Let’s step back for just a minute….
First, there is nothing illegal, unethical or immoral about purchasing a property subject to an existing loan. A note holder can NOT stop the owner of a real property from selling the property. Nor has the property owner promised the note holder that he would not sell the property without paying off the note. Any deed of trust or mortgage document that had these restrictions would be in violation of basic constitutional rights.
All the mortgage instrument says is that IF a property is transferred, then the note holder has the right to accelerate the note.
So, where do the problems, risks, and potential disasters come in?
IMO, if both parties are fully informed of, and able to understand all risks, and potential problems, then the subject to transaction has met requirements for a fair, ethical, and “proper” transaction.

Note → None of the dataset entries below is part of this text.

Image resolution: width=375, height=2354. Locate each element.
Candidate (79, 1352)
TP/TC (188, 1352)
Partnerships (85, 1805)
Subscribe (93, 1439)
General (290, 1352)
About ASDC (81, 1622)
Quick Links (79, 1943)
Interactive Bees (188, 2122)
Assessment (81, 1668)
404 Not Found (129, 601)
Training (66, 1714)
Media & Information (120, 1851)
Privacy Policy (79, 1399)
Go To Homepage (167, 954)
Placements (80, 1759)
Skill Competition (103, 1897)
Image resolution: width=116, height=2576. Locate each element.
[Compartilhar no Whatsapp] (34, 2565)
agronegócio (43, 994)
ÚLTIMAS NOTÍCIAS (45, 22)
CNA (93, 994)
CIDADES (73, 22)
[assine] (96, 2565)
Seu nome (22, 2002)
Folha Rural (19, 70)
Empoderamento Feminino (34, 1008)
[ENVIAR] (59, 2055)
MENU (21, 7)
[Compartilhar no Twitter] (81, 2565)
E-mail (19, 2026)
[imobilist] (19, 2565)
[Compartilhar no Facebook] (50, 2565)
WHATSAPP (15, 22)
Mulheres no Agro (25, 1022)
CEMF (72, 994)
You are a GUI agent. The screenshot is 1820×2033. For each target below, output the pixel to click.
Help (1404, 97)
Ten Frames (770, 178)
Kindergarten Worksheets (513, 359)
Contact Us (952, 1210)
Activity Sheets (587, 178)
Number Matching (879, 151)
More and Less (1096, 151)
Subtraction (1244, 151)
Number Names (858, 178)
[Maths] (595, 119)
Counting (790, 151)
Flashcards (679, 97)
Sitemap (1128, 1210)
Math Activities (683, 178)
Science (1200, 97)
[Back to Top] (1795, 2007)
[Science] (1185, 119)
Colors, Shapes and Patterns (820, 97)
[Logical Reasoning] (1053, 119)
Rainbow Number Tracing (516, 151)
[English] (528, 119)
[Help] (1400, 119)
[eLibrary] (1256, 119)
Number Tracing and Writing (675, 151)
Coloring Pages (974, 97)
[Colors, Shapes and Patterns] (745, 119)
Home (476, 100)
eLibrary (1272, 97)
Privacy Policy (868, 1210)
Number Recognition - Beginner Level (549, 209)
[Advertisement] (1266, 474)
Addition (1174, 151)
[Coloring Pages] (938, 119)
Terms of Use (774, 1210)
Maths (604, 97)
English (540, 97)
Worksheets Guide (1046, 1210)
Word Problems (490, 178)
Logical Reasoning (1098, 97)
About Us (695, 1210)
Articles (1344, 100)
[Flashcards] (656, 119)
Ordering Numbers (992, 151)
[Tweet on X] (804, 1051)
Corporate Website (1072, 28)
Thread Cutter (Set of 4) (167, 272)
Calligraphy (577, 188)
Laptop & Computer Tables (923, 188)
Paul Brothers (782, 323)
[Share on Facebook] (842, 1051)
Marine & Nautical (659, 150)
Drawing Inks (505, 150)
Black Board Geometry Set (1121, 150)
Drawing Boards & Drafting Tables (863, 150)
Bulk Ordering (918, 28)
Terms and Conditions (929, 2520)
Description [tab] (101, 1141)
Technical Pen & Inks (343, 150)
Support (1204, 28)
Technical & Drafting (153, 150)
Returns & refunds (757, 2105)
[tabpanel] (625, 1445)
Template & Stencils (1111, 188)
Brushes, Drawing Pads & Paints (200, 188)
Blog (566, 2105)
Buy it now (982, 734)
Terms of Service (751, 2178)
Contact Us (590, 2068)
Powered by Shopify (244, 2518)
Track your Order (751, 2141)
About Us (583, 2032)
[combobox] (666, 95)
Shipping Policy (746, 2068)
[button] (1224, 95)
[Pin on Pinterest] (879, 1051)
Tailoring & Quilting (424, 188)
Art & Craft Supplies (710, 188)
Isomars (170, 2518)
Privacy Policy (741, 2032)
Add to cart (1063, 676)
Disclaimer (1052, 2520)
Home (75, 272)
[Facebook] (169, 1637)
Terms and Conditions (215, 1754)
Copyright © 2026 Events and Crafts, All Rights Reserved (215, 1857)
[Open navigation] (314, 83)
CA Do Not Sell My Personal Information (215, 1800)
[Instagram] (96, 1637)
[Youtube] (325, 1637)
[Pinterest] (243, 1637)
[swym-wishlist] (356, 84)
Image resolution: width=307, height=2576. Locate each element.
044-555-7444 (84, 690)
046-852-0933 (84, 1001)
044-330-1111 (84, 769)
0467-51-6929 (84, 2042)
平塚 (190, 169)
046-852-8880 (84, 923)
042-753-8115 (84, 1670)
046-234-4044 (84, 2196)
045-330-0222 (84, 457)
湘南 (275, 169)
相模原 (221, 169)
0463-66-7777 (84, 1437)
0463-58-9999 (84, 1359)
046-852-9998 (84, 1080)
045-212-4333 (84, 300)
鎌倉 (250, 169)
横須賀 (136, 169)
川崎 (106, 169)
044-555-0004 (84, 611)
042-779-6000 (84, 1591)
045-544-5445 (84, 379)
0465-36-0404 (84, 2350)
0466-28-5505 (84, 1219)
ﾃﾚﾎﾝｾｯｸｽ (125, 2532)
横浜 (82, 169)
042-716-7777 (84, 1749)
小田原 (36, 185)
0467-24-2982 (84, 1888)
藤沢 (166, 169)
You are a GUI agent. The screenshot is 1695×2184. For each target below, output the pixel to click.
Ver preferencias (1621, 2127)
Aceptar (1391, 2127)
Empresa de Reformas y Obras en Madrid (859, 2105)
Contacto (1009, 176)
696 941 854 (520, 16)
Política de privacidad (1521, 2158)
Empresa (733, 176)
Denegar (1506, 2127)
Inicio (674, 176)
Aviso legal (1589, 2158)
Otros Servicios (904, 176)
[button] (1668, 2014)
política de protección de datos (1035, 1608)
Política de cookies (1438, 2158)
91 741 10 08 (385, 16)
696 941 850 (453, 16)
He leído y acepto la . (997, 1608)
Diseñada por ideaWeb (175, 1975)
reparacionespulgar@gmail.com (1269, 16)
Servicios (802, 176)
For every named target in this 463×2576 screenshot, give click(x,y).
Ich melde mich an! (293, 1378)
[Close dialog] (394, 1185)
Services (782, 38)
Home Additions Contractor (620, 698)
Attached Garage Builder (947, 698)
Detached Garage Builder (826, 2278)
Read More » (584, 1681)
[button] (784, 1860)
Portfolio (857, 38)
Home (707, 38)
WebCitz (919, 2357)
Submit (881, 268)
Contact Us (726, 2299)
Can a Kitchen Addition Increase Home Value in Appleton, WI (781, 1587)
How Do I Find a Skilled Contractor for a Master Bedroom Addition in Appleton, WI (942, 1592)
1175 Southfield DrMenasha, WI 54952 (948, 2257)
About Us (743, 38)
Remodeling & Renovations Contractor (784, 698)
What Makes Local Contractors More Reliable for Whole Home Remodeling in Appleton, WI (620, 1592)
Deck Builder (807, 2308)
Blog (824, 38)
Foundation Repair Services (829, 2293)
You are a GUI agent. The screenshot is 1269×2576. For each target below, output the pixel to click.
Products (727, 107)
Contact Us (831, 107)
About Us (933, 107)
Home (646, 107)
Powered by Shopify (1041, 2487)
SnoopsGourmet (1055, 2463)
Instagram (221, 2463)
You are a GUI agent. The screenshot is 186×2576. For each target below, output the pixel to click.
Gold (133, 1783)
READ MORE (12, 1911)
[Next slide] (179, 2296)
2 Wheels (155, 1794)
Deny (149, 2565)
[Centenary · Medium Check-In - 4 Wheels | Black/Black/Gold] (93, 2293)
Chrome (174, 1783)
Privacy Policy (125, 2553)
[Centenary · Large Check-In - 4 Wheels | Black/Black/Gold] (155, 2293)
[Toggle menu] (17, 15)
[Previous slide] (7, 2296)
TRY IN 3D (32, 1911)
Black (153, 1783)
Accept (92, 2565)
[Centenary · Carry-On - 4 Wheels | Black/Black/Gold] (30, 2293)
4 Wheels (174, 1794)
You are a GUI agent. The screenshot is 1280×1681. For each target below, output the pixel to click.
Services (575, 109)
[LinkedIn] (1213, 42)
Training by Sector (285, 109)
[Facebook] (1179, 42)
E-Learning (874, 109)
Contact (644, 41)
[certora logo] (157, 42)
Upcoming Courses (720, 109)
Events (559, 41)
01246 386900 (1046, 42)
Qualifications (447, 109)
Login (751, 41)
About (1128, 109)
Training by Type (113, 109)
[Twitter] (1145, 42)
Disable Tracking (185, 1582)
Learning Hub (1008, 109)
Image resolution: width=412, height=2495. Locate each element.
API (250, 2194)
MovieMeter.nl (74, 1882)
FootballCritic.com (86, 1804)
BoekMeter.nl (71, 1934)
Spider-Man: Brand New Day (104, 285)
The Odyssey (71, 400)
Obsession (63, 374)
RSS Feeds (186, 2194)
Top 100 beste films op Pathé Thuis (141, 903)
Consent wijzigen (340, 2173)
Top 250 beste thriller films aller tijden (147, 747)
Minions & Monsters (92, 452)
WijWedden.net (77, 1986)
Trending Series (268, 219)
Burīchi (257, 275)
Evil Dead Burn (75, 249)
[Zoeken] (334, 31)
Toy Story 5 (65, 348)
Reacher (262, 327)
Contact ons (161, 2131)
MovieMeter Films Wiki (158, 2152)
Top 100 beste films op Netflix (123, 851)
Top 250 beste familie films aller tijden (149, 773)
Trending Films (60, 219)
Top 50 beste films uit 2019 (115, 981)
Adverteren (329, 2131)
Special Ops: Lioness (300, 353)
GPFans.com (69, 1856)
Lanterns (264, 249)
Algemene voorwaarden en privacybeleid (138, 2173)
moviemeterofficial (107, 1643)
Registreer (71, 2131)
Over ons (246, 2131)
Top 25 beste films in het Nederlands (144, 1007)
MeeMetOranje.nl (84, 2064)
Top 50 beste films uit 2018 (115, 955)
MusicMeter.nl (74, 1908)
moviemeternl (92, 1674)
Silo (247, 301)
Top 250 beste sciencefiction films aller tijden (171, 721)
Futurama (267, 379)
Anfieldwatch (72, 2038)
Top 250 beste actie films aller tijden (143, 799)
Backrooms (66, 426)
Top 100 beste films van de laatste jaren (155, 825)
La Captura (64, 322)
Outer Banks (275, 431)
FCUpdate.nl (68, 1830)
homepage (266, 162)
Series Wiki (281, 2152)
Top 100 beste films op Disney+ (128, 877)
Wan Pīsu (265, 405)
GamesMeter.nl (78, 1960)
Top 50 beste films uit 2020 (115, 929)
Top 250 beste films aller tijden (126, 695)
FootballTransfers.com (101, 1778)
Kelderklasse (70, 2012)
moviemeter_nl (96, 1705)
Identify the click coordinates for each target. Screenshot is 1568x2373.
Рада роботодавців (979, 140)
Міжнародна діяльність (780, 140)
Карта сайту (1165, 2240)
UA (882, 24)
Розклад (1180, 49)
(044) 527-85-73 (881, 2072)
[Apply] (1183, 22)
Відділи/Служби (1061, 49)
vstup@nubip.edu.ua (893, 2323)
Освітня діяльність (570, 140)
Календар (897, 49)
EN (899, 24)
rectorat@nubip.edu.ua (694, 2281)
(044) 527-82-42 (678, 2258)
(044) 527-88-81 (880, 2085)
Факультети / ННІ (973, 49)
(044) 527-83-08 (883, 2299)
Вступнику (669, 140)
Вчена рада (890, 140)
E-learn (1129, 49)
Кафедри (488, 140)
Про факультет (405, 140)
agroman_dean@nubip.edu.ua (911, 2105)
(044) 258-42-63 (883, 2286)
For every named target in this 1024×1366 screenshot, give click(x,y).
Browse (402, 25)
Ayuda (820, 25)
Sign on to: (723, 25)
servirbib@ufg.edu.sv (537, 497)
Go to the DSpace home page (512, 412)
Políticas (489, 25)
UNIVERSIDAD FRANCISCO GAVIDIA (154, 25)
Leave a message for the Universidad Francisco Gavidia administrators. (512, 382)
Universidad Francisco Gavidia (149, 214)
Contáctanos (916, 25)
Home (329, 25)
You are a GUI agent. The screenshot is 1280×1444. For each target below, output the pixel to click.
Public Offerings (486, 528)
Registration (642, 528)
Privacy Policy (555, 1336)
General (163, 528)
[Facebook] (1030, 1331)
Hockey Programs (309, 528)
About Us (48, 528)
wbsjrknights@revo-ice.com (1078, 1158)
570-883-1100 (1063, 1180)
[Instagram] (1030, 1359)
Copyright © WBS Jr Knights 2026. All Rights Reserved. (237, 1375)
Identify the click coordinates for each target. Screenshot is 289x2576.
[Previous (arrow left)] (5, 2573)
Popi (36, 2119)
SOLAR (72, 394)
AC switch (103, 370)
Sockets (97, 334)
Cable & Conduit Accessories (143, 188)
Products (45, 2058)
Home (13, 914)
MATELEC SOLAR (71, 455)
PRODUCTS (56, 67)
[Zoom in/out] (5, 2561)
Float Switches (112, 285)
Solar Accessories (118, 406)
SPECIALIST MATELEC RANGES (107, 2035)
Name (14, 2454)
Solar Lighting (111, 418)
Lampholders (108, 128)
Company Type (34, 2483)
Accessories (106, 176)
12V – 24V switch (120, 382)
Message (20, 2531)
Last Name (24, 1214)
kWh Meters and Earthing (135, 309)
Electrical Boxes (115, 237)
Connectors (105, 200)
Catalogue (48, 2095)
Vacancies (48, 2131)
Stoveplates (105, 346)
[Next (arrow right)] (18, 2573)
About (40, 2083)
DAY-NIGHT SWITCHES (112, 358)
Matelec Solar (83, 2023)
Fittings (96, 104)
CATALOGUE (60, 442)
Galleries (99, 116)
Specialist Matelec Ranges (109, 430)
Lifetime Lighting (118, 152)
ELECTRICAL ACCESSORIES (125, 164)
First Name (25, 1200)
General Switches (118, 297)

This means that if the buyer has little or no capital reserves, or has ownership of 10 properties all subject to, or if notes are called intends to walk away from the loan, then this information is disclosed to the seller. Same if the buyer has the ability to pay off a called note for cash and would do so. Once the seller is provided with COMPLETE information, and assuming the seller has the ability to evaluate the risks involved, then it is the seller’s decision as to what constitutes an acceptable risk; whether their willing to suffer the consequences should problems occur; and what are their alternative course(s) of action.
I have been involved in a number of sub to deals, almost all of which were successful with few if any problems. However, these transactions were almost all between investors; I’m not sure if most homeowners are really able to understand the total picture. I would at least make sure to disclose all the negative possibility outcomes, and have them sign an acknowledgment.